Stored dataset items:
* * * * * * *

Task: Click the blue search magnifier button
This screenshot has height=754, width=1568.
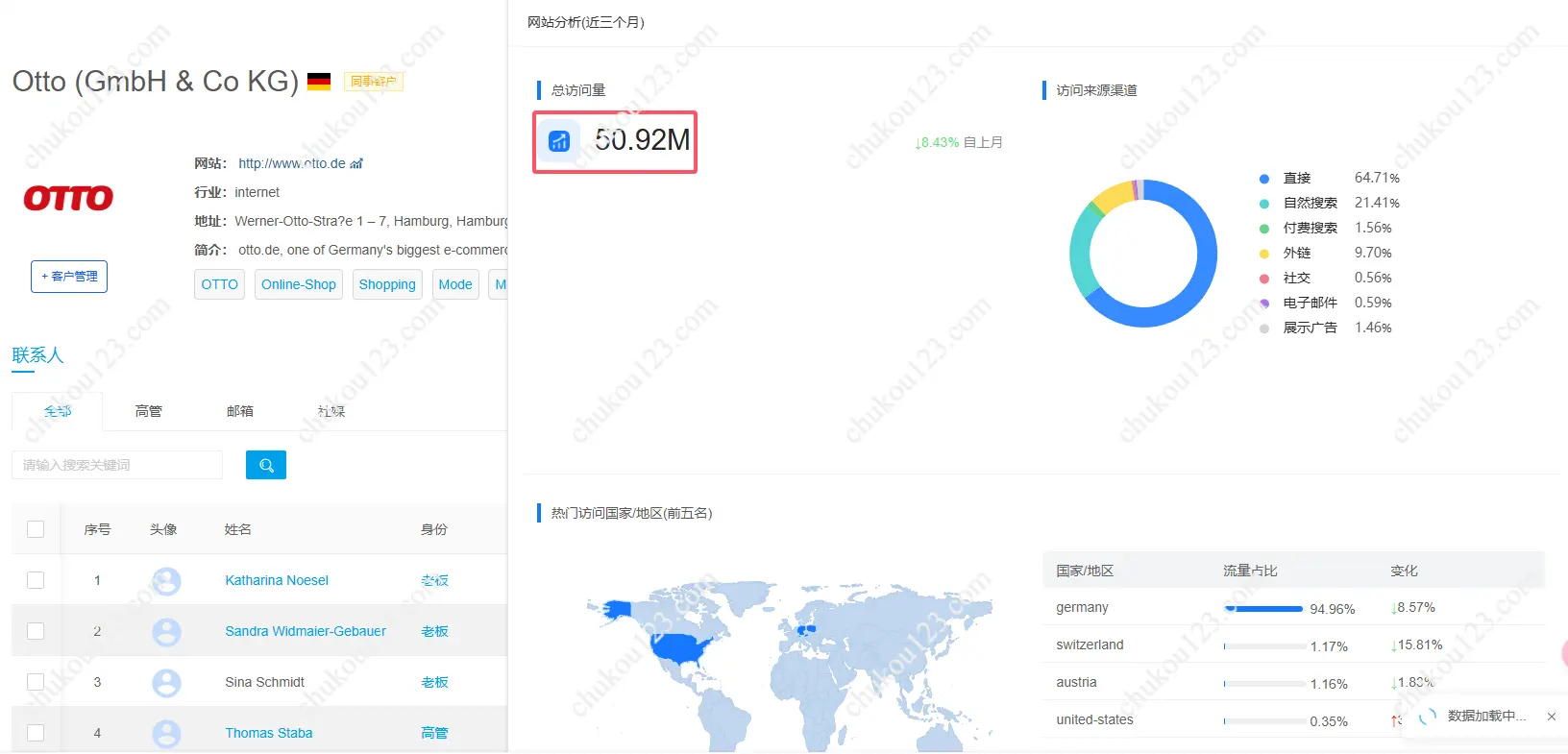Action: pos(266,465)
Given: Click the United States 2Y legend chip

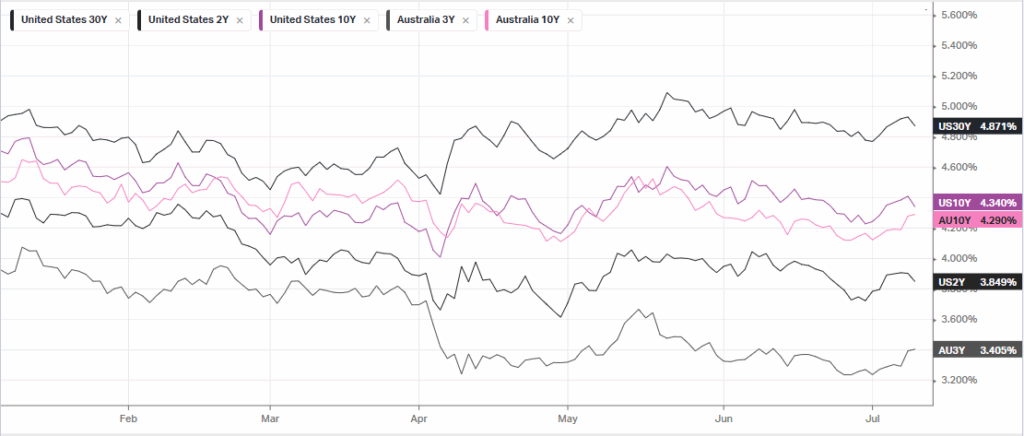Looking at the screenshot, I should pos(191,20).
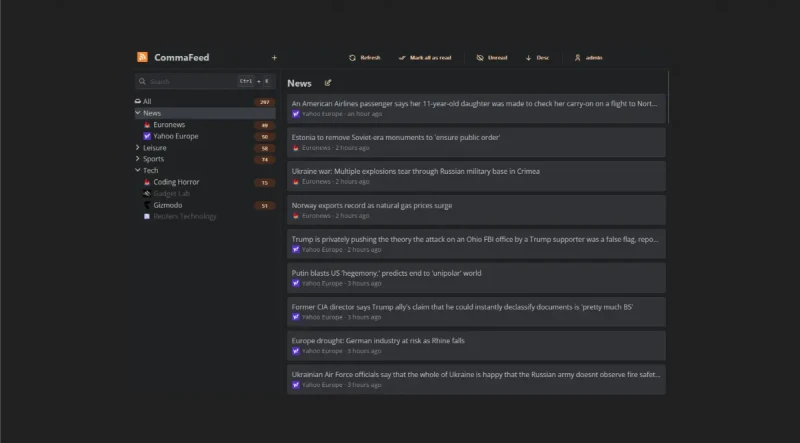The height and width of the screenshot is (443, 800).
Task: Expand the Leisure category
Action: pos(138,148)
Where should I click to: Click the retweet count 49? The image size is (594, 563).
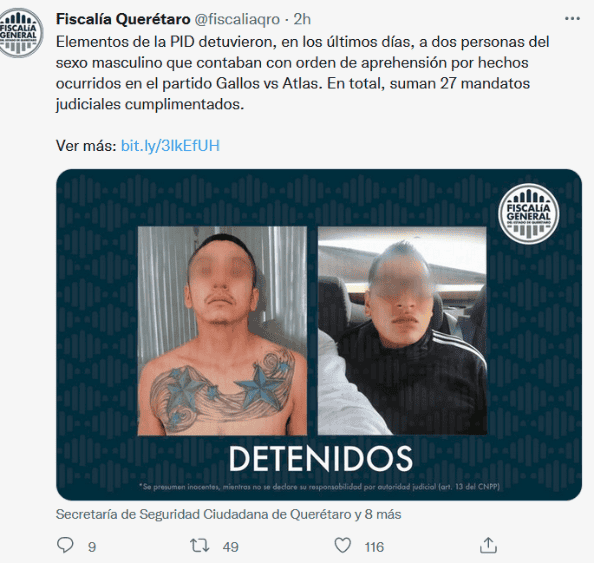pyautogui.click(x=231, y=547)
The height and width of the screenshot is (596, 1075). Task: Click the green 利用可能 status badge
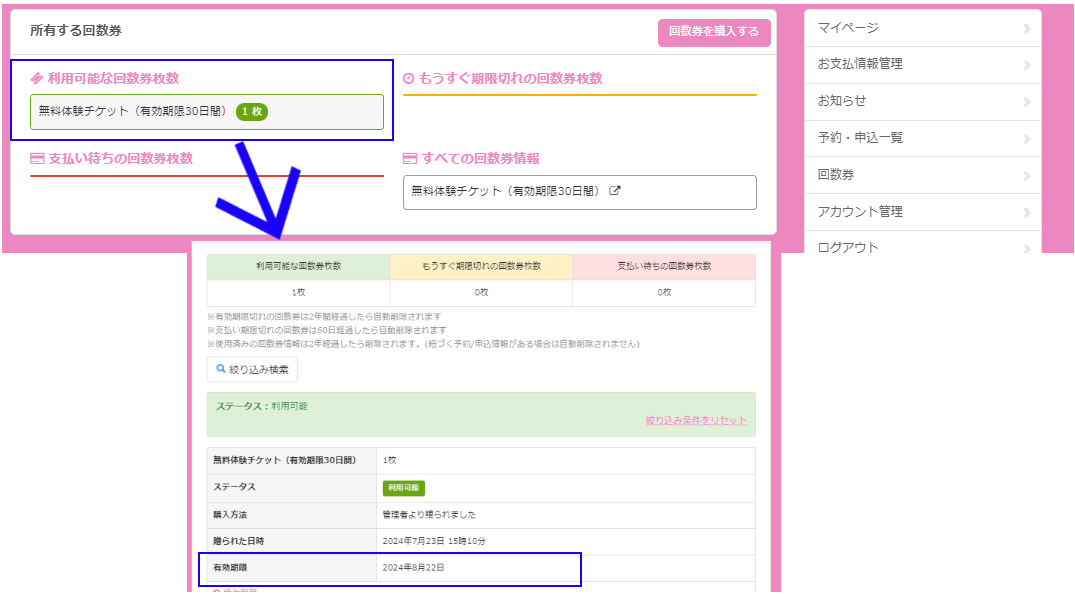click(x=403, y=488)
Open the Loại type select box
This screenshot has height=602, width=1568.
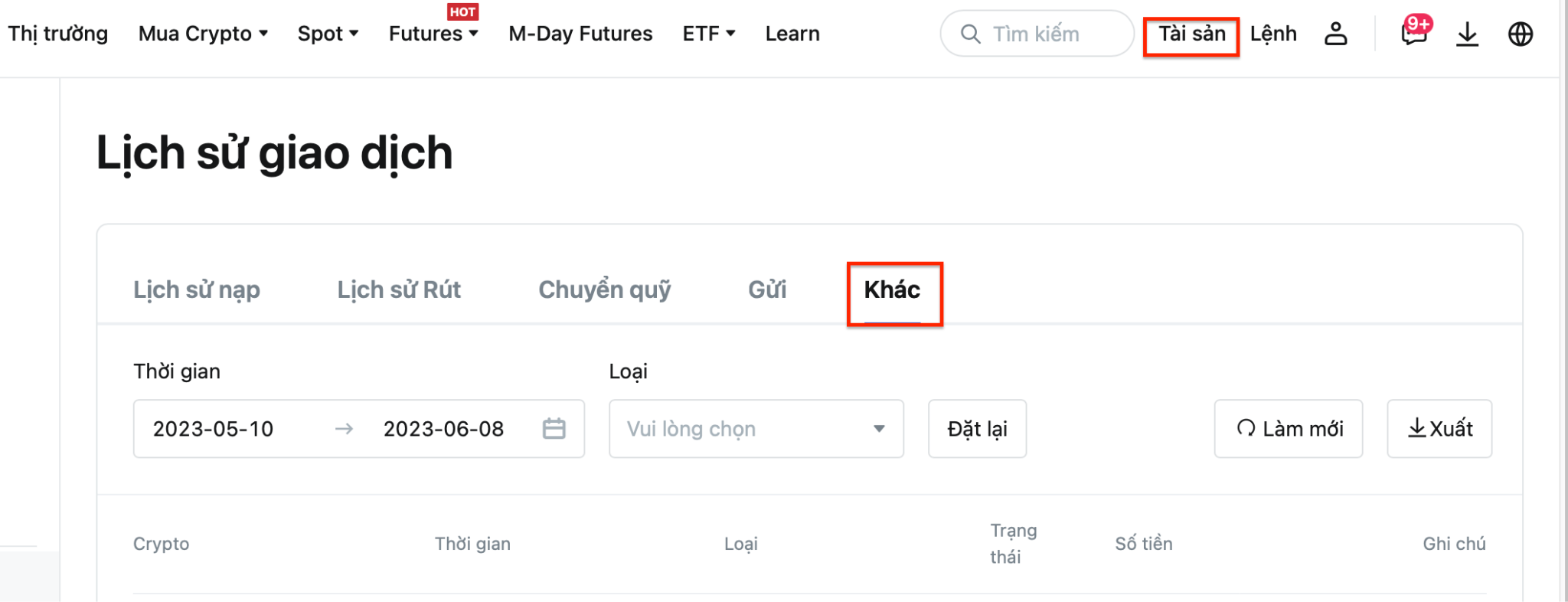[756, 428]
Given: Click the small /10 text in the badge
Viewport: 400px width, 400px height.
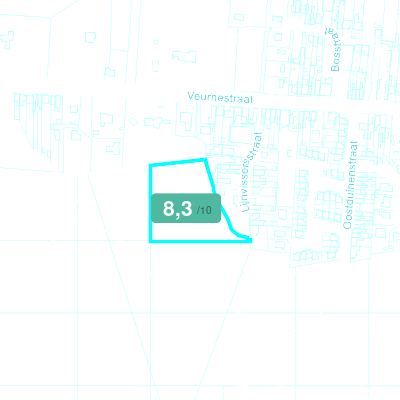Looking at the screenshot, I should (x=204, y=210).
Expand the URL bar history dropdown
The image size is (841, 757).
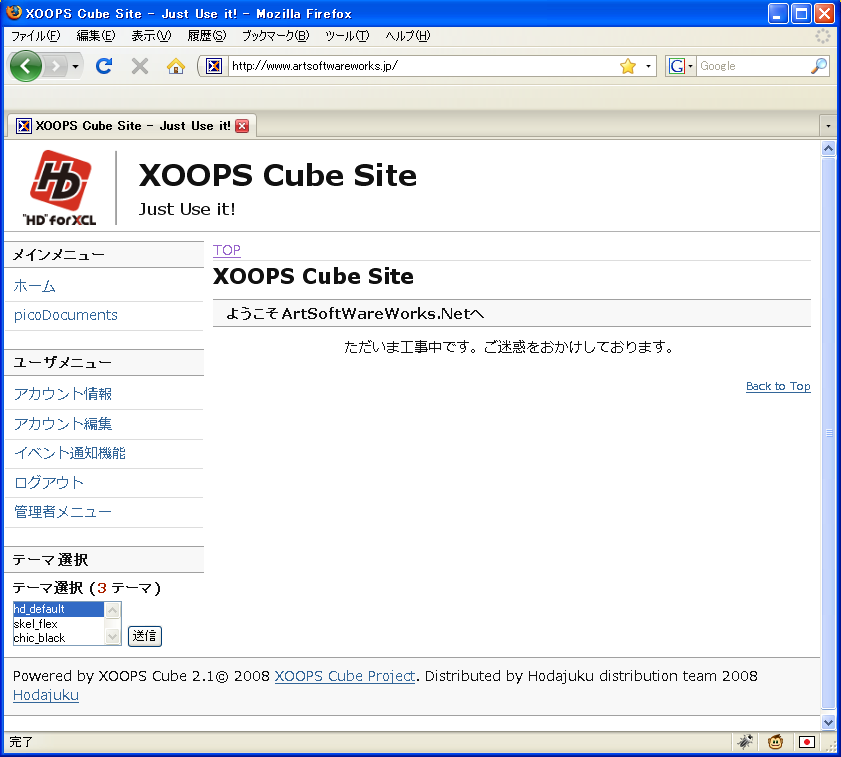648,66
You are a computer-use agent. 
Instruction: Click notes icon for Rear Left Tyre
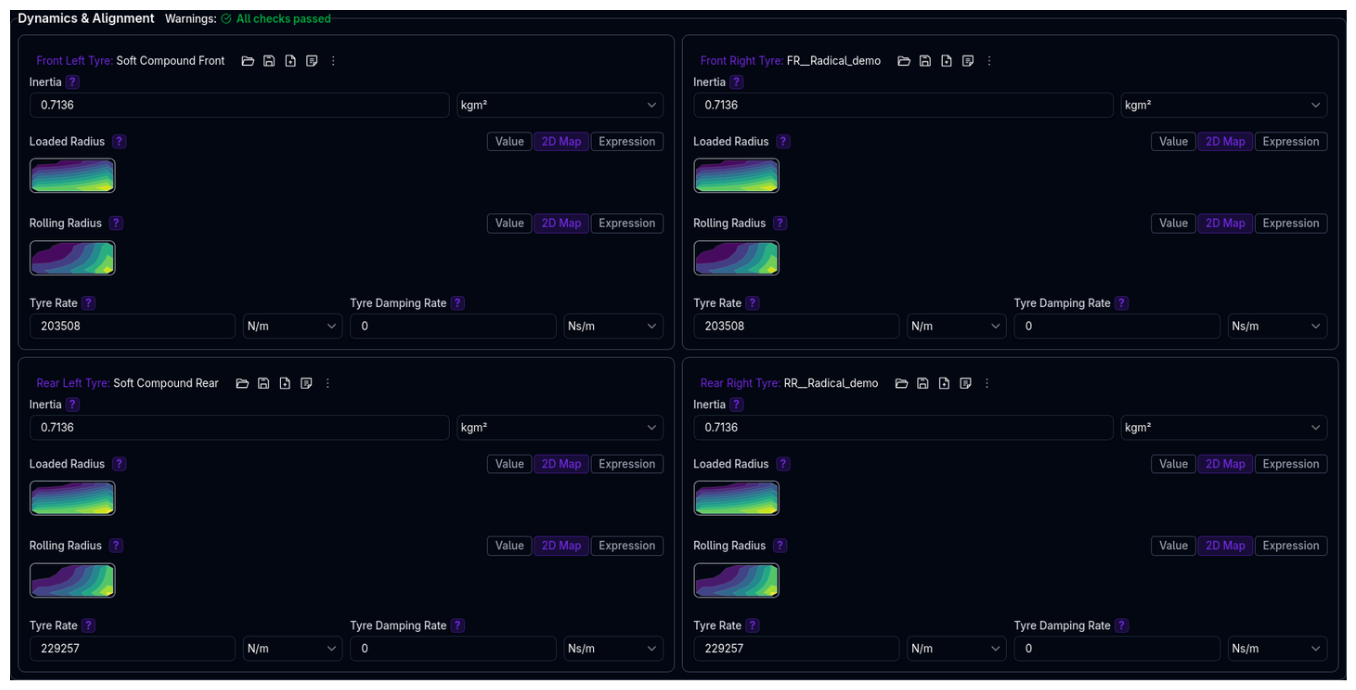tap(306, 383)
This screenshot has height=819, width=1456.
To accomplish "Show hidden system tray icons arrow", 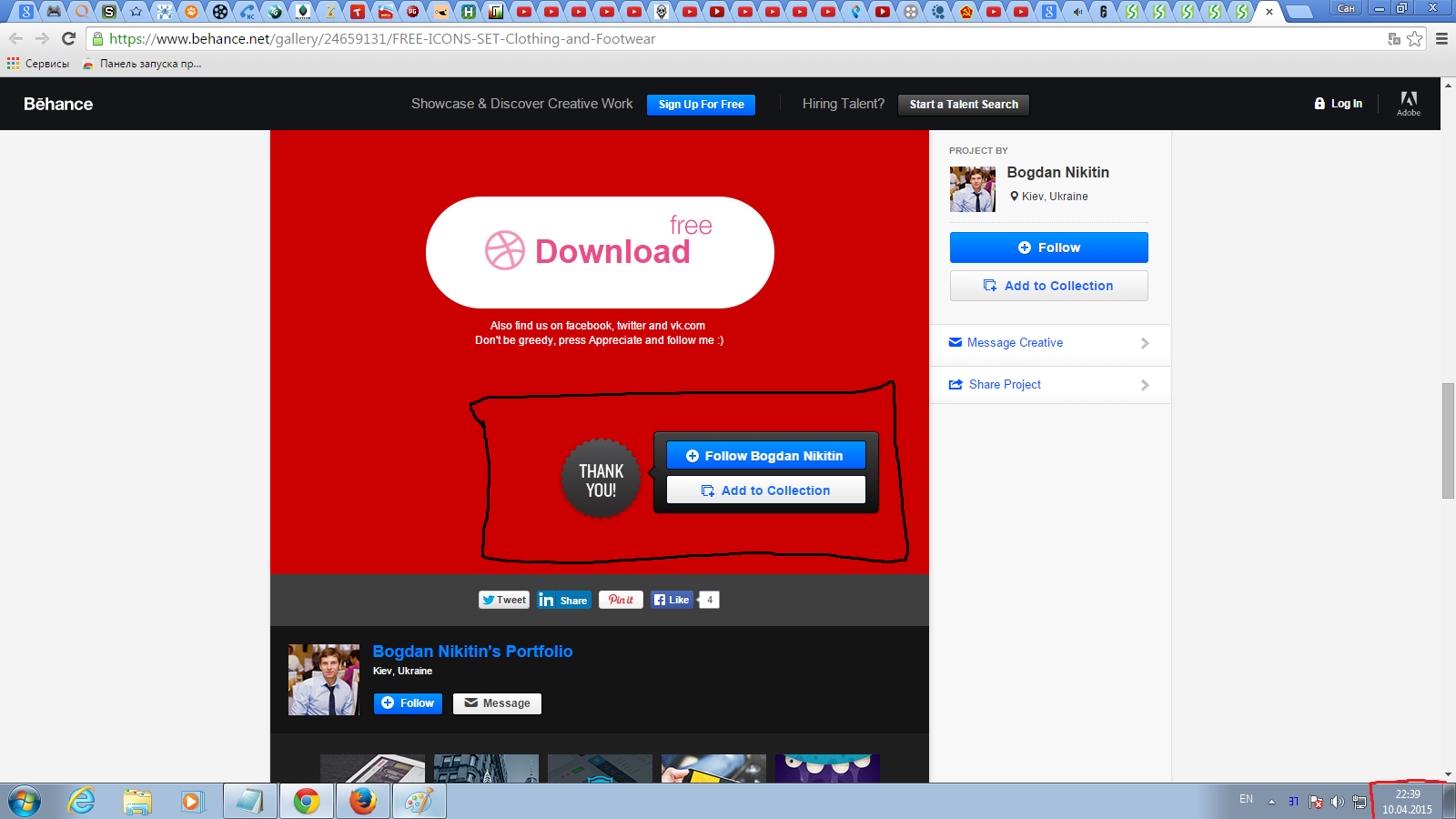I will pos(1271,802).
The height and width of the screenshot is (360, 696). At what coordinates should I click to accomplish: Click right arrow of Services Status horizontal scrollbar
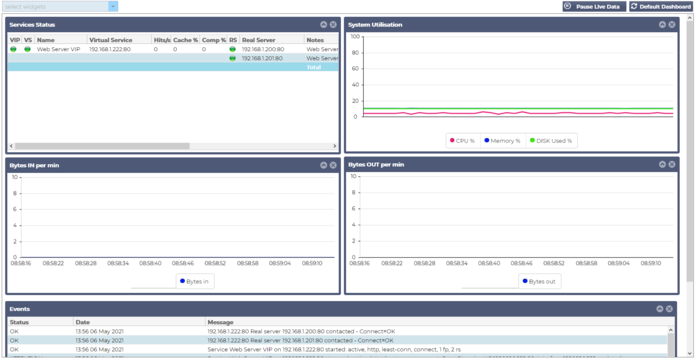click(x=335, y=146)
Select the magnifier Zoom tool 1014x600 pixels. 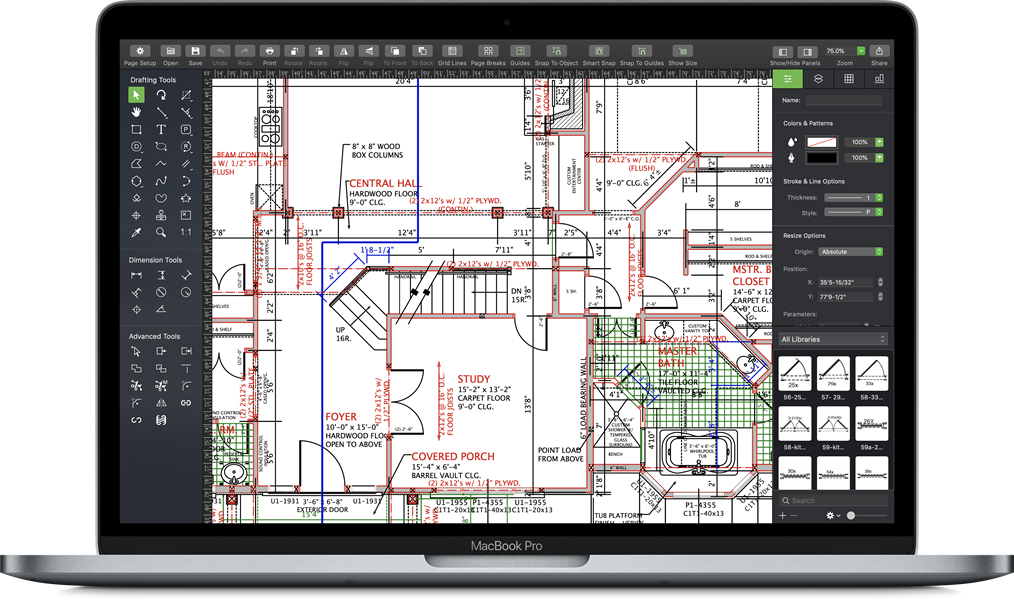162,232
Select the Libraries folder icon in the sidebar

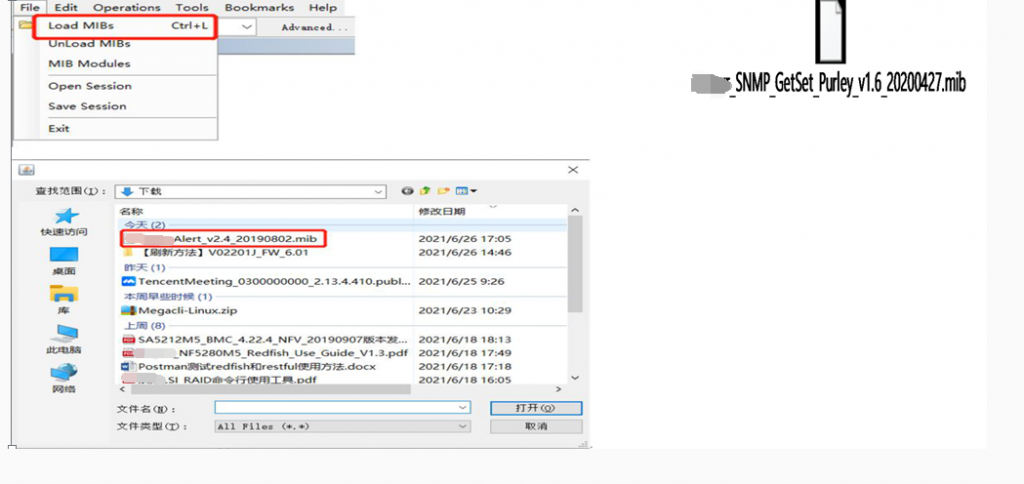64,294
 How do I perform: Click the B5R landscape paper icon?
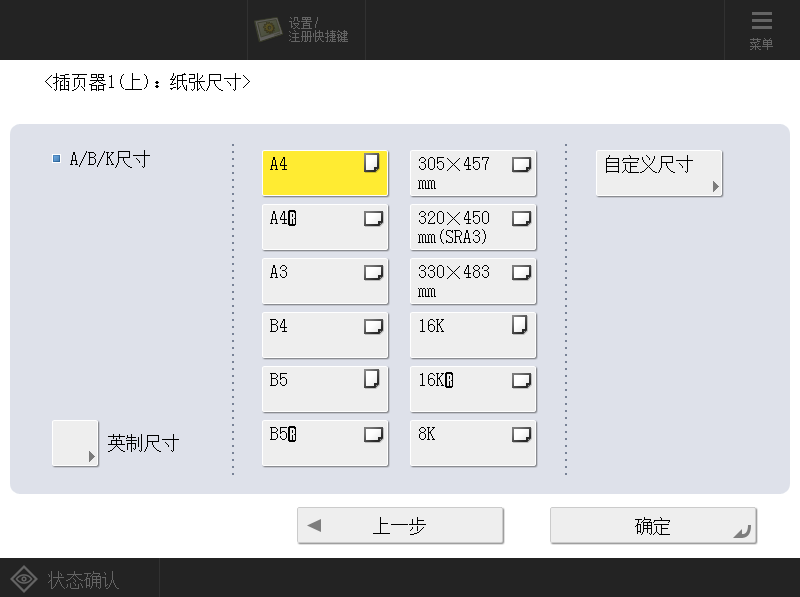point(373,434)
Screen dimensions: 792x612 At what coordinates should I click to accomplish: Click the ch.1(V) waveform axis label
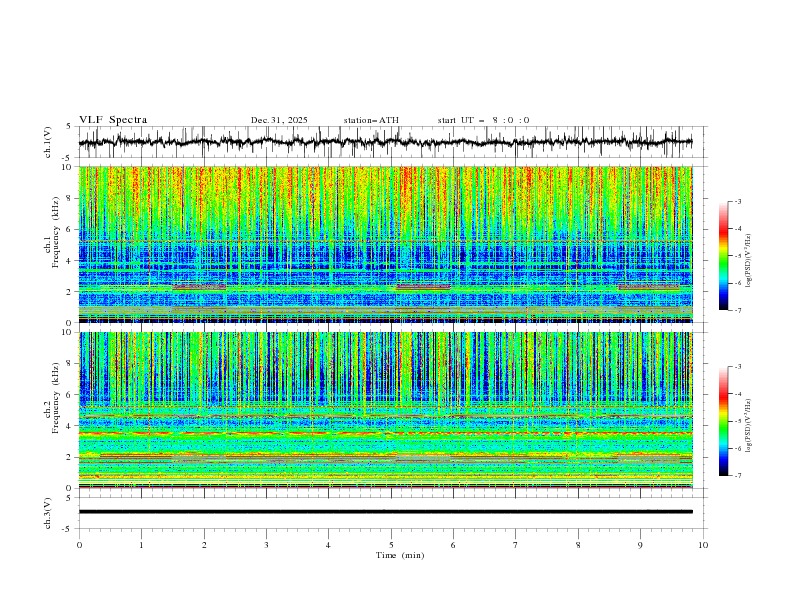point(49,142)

* * * * * * *

Your task is to write out, exactly and without pictures, only the lines from the one holding "How do I perform: Click" to the last line of the data.

ANSWER FOR THIS EXERCISE:
 How do I perform: Click the B5R landscape paper icon?
point(373,434)
Screen dimensions: 792x612 At what coordinates should I click to accomplish: Click the ch.1(V) waveform axis label
point(49,142)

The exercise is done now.